What the task asks:
Pictures excluded, reproduce exactly the lines below from the one with "The width and height of the screenshot is (658, 399)." through the one with "The width and height of the screenshot is (284, 162).", both included.

Supplied material:
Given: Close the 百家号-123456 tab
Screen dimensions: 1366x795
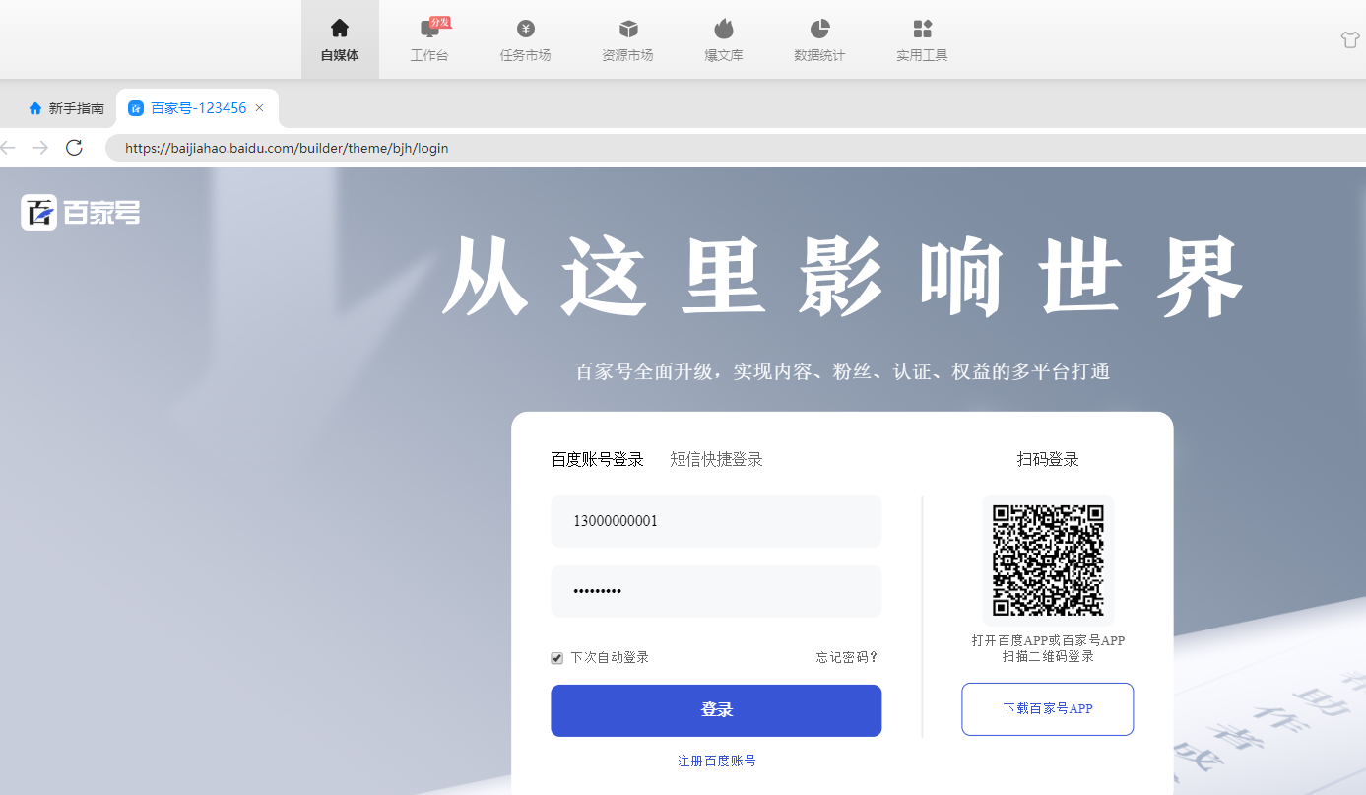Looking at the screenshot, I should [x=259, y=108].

* * *

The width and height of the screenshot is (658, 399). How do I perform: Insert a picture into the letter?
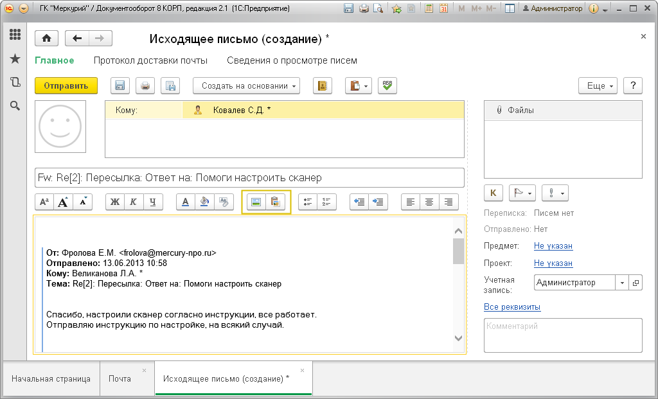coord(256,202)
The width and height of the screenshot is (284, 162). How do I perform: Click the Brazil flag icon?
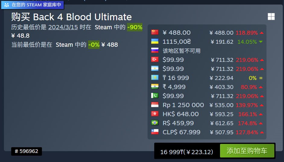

Task response:
The width and height of the screenshot is (658, 399). How do I perform: Insert a picture into the letter?
coord(256,202)
The width and height of the screenshot is (284, 162). How do I perform: Click the Brazil flag icon?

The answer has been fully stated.